KENTLİ OLMAK EĞİTİM VE KÜLTÜRLE SAĞLANIR

-İnsanlarımız bunların farkında mı? İnsanlarımız kent kültürü ve kentlileşme bilinci kazanabildiler mi? Toplumumuz bu olumsuz gidişe tepki gösteriyor mu?

– Kentlerimizde yaşayan nüfus sayısı son yıllarda olağanüstü artarak Türkiye’de kırsal alanda yaşayan nüfus toplam nüfusun yüzde 32’sine kadar gerilemiştir. İşsizlik tarım ve hayvancılığın bitirilmesi köyleri boşaltmış, yeni çıkarılan büyükşehir yasasıyla köy yerleşik alanları da kentin mahalleleri olarak ele alınmıştır. Kentli olmak ve kent değerleri içinde yaşayabilmek uzun soluklu bir sosyal eğitim ve kültürle sağlanır. Teknolojik gelişmeler, ulaşım, bu alanda tüm sınırları alt üst etmiştir. Yaşadığı kırsal alanda yaşamını idame ettiremeyen köylü büyük kentlere göç etmiş, bu kentlerin varoşlarında kendi kimliği ve kentli olma arasında sıkışıp kalmıştır. Eğitim ve sosyal olanaklardan da uzak kalan bu kitle ne kentli olmuş ne de köyündeki kendi kültürüyle yaşayabilen biri olmuştur. Bu durum, kentlerin kültürel ve sosyal yapısı üzerinde çok büyük deformasyonlara yol açmış, kentlerin kültürleri deforme olmuş, egemen kültüre yenik düşmüştür.

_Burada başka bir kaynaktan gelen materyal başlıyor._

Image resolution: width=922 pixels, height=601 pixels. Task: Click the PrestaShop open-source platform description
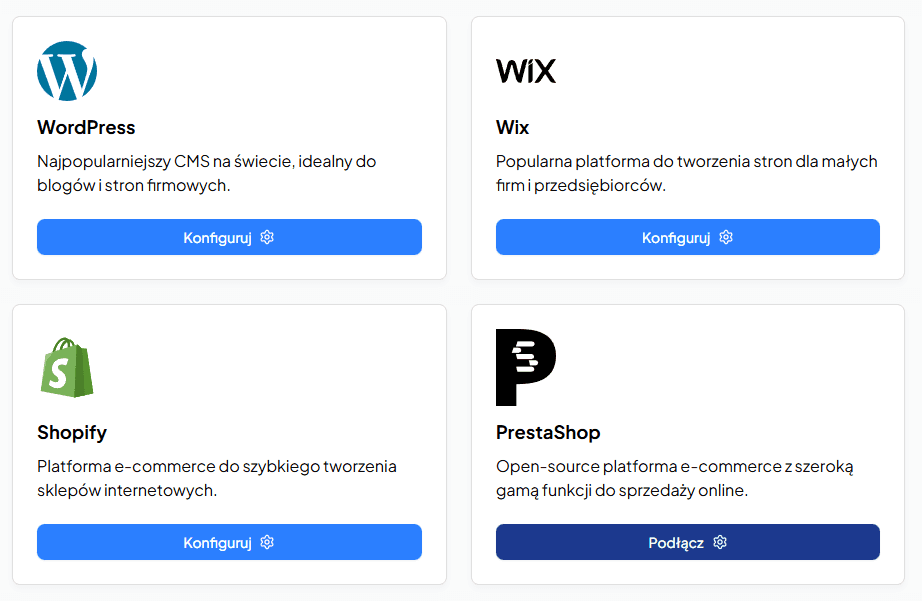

-Sizin TV programlarınızın insanlarımızın bu konularda bilinçlenmesine bir katkısı olduğunu gözlemleyebiliyor musunuz?

TV programlarında genellikle sorduğunuz soruların paralelindeki konuları işliyorum. Program sonunda çok olumlu geri dönüşler alıyorum. Ayrıca bu programlar sayesinde gündeme getirilmeyen birçok konu da işlenmiş oluyor.

“Bu ülke hepimizin. Ona sahip çıkmak bizim görevimiz.”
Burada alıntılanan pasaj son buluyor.